Cab Calloway was a hugely charismatic bandleader, vocalist and performer. He appeared in feature films, including Stormy Weather, and the Max Fleischer Betty Boop animations.

RCA Victor: Artie Shaw Greatest Hits 

Despite not being particularly fond of dancers, Artie Shaw and his Orchestra recorded many dancer favourites. 

Jimmie Lunceford: The Decca Singles 

Jimmie Lunceford’s big band was considered one of the very best in the entertainment business. This is a comprehensive collection of many of Lunceford’s most swinging hits. 

Ella Fitzgerald: the Complete Decca Recordings 

This collection includes Ella Fitzgerald’s time as a singer with the Chick Webb Orchestra and later as a bandleader at the Savoy Ballroom. 
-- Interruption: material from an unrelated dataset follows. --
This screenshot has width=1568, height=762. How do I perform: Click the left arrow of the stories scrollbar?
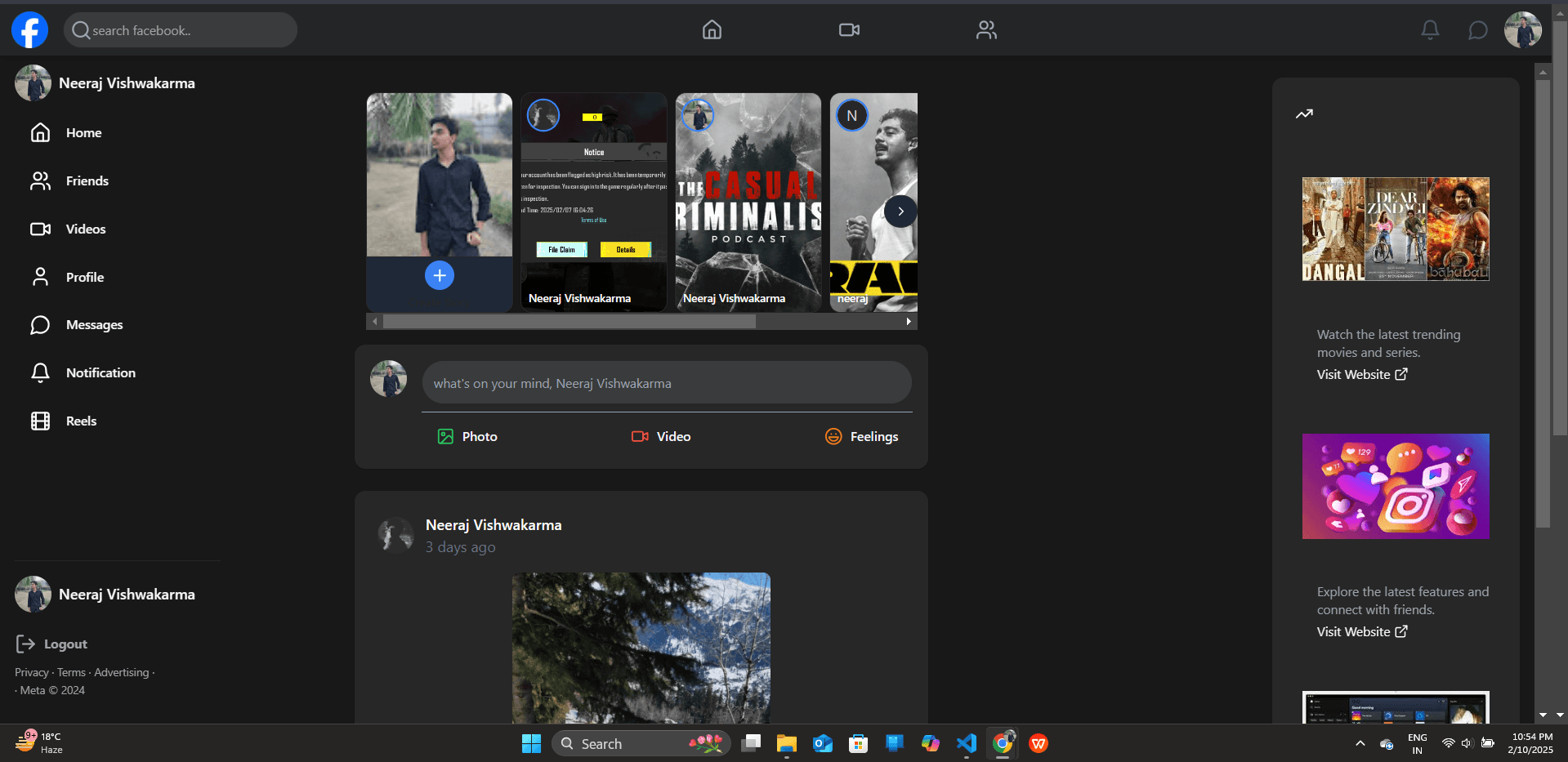(x=374, y=321)
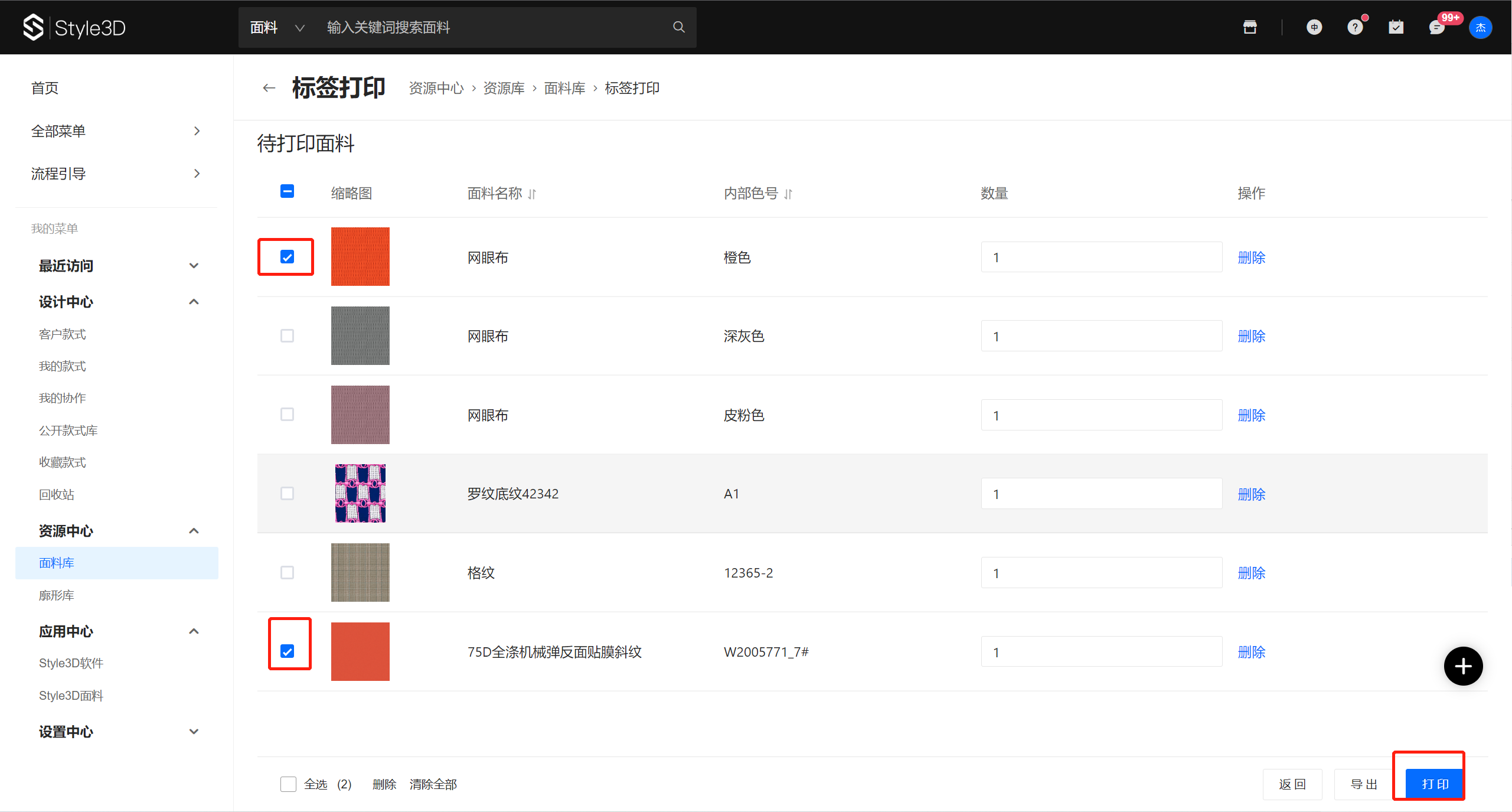Go to 我的款式 menu item
This screenshot has height=812, width=1512.
pos(63,366)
Benny Goodman: The Carnegie Hall Concert

This is a live recording of a Goodman concert from 1938. It features classic numbers in the Goodman band’s repertoire and performances from his small groups. 
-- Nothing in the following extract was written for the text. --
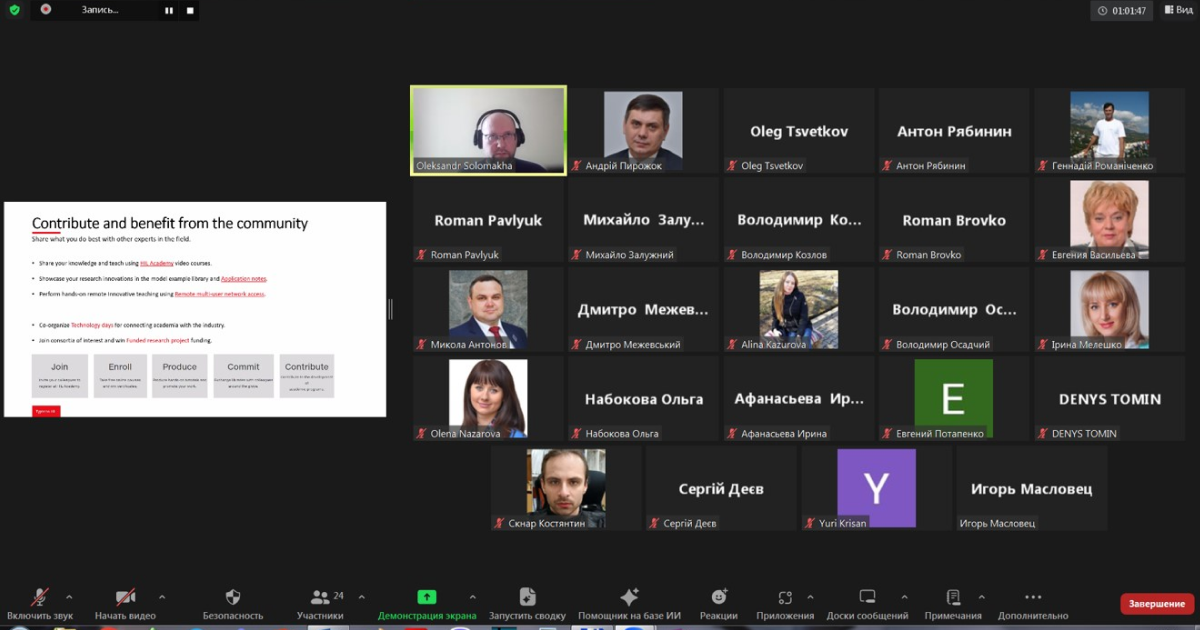Open the Реакции reactions smiley icon

pos(718,597)
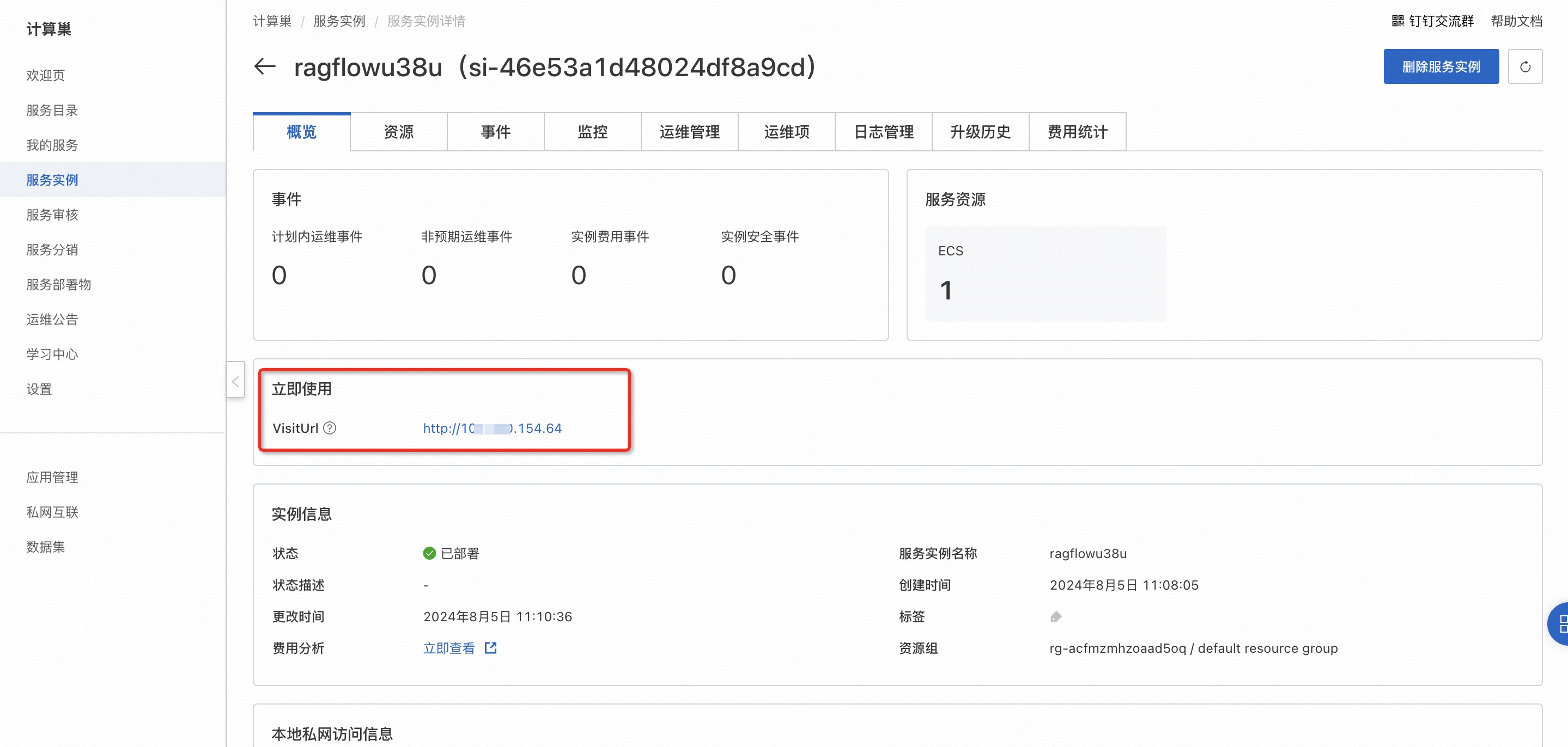Screen dimensions: 1568x747
Task: Switch to the 监控 tab
Action: [x=592, y=131]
Eddie Condon: Dixieland All-Stars 1939-1946 

This is a good example of the Chicago jazz style played by Eddie Condon and Bud Freeman, which was heavily influenced by the New Orleans musicians who moved to Chicago in the 1920s and 30s. 
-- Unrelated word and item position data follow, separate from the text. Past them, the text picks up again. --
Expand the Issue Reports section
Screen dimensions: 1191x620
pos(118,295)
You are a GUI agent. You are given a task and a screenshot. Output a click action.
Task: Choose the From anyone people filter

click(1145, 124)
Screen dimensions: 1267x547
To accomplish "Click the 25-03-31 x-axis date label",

Blues On Parade: Woody Herman 

Clarinettist Woody Herman led a number of different bands in the 1940s and 50s (nicknamed ‘Herds’). His ‘First Herd’ is probably his most dancer-friendly band.

Count Basie: the Complete Decca Recordings 

This collection includes many of Count Basie and his Orchestra’s best-known work featuring Lester Young, Buck Clayton, Jo Jones, Walter Page, Jimmy Rushing, and Helen Humes.

The Complete Victor Lionel Hampton Sessions 

Lionel Hampton was a vibraphonist and bandleader.  Hampton’s band of course played dancer favourite ‘Flying Home’ with THAT solo by alto saxophonist Illinois Jacquet.

Saga Jazz: Happy Billie 

Billie Holiday is one of the best-loved and most influential vocalists of the swing era. This is a swinging compilation of her recordings featuring Teddy Wilson, Roy Eldridge, Don Redman and Don Byas from the 1930s and 40s. 

Charlie Barnet: Complete Jazz Series 1939

Charlie Barnet, a saxophonist, was one of the first bandleaders to have a racially integrated band, with soloists including Roy Eldgridge, Buddy DeFranco and Oscar Pettiford.

the Fifties to Sixties

Changes in the post-war period as well as labour and hiring practices in the entertainment industry led to many of the big bands breaking up. Big bands including Count Basie, Duke Ellington and Woody Herman, however, continued to record, tour and perform swing music in the USA and internationally.

Many of the star soloists who had played or sang in the big bands went on to have careers recording and performing solo, in their own bands and in small combos, including Illinois Jacquet, Johnny Hodges, and Cootie Williams.

Many of the early Rhythm and Blues artists of the 1940s and 50s, such as Big Joe Turner, Wynonie Harris and Sister Rosetta Tharpe are recognised as pioneers of rock’n’roll music.

 

recommended listening

Johnny Hodges: The Complete Verve Small Sessions 1956-1961
Johnny Hodges, one of Ellington’s soloists, went on to record many albums, including new versions of old Ellington classics with former Duke Ellington Orchestra bandmates.

The Definitive Black and Blue Sessions: Jimmy Witherspoon and Panama Francis’ Savoy Sultans
Jimmy Witherspoon, a prolific blues ‘shouter’, teamed up with one of the Savoy Ballroom’s original house bands to create this swinging album.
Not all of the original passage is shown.